Tucker, Conaway, Singleton, DeAngelo & Lampitt Bill to Help NJ Veterans Secure Employment in Emergency Medical Services Signed Into Law
Legislation sponsored by Assembly Democrats Cleopatra G. Tucker, Herb Conaway, Jr., M.D., Troy Singleton, Wayne P. DeAngelo and Pamela R. Lampitt to help veterans transition into employment opportunities that will enable them to use the skills acquired during their military service has been signed into law.
The new law (A-2891) requires the New Jersey Commissioner of Health and Senior Services to certify emergency medical technicians (EMTs) and Mobile Intensive Care Paramedics with equivalent military training or experience in the Armed Forces or the National Guard, if that military training and experience exceeds or is equivalent to New Jersey's certification standards.

## DATASET EXCERPTS
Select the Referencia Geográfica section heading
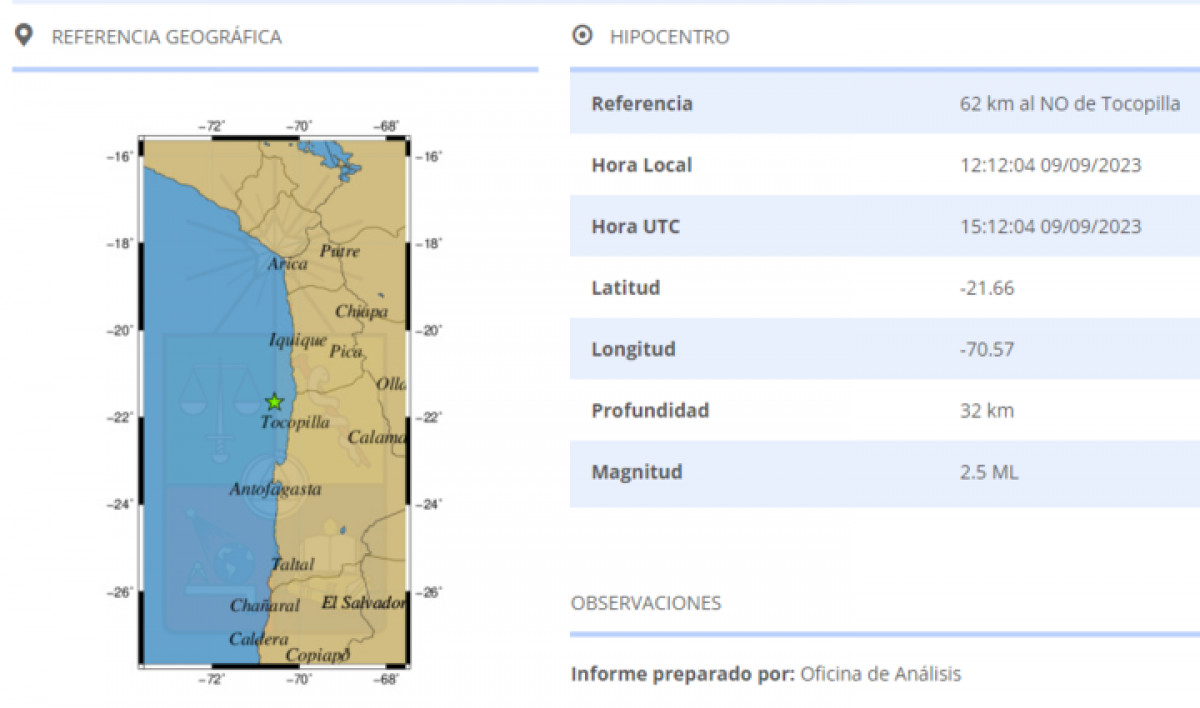The height and width of the screenshot is (708, 1200). [166, 37]
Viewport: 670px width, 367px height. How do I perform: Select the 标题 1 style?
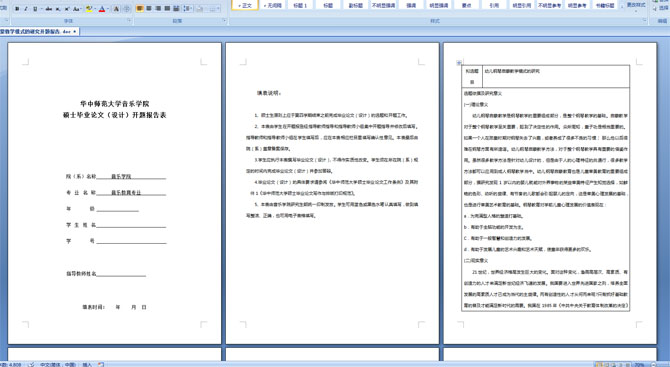point(300,5)
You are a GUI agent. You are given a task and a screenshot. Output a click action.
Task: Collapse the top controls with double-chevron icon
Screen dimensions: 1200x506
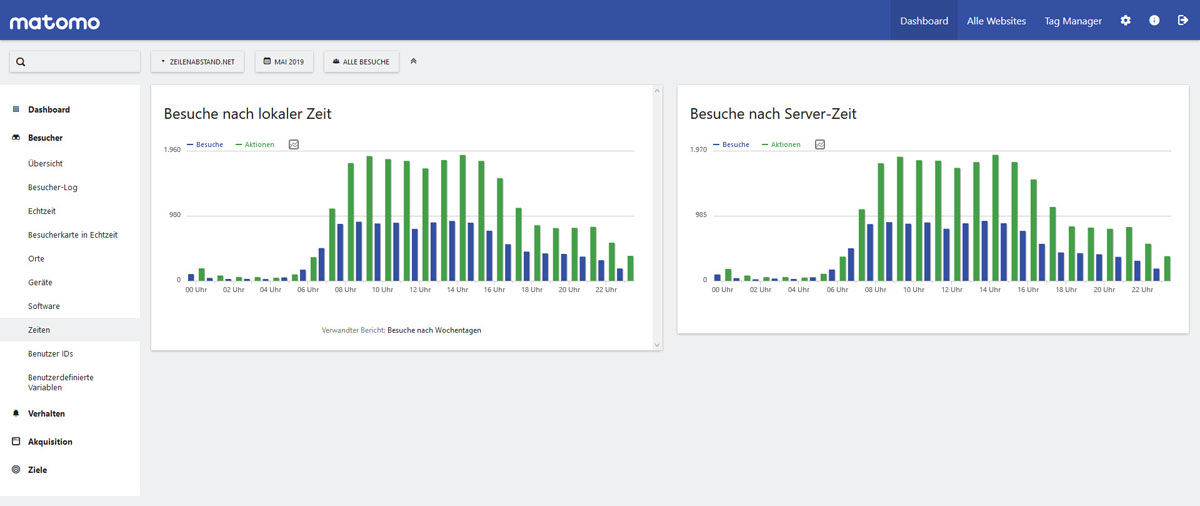(414, 62)
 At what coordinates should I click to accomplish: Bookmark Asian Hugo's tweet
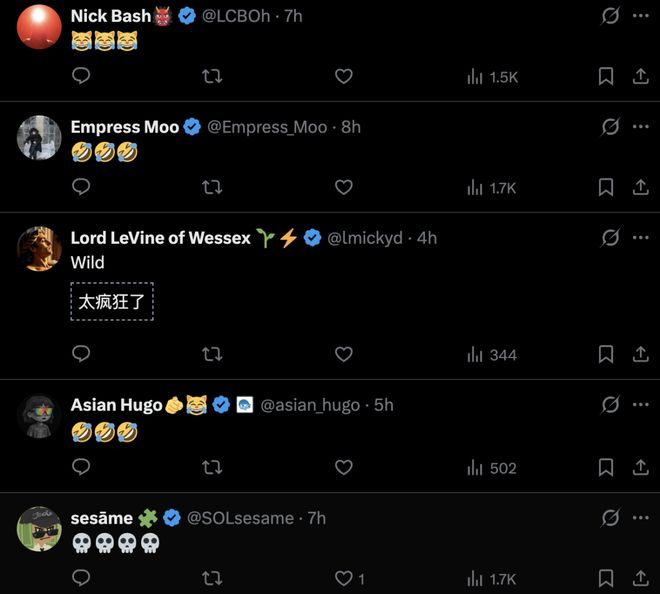tap(606, 467)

## BRIEF 1
In the text on the New Jersey veterans' emergency medical services law, which official must certify emergency medical technicians and Mobile Intensive Care Paramedics who have equivalent military training or experience?
## BRIEF 2
Continue the text on the New Jersey veterans' emergency medical services law from its final sentence.

## WRITTEN RESPONSE 1
The New Jersey Commissioner of Health and Senior Services.

## WRITTEN RESPONSE 2
"Sadly, our veterans are returning home to fewer job opportunities despite their extensive training and experience," said Tucker (D-Essex), who chairs the Assembly Military and Veterans' Affairs Committee. "We must do more. Facilitating employment opportunities for veterans with skills equal or greater of those required of EMTs and paramedics is a good start."
"Many of our veterans have a difficult time finding work because their military experience does not translate to the workplace," said Conaway (D-Burlington). "This law extends an employment opportunity to veterans who have the skills that are necessary and required to work in emergency services."
"The job of our military men and women is to protect and save lives. If they are not fit to work as emergency responders, I'm not sure who is," said Singleton (D-Burlington). "The jobless rate for our veterans is dismal. Let's help these soldiers by getting them work they are qualified for."
"Many of our veterans have proved their skills on the battlefield. They should not be denied the opportunity to do the same in the workforce," said DeAngelo (D-Mercer/Middlesex). "This law will help match veterans with work they are familiar with and, considering their training, are most likely qualified to do."
"Adjusting to civilian life is difficult enough without having to worry about how you're going to support your family," said Lampitt (D-Camden/Burlington). "If a veteran has the skills, then there is no reason why they should not be considered to don the uniform of our emergency personnel."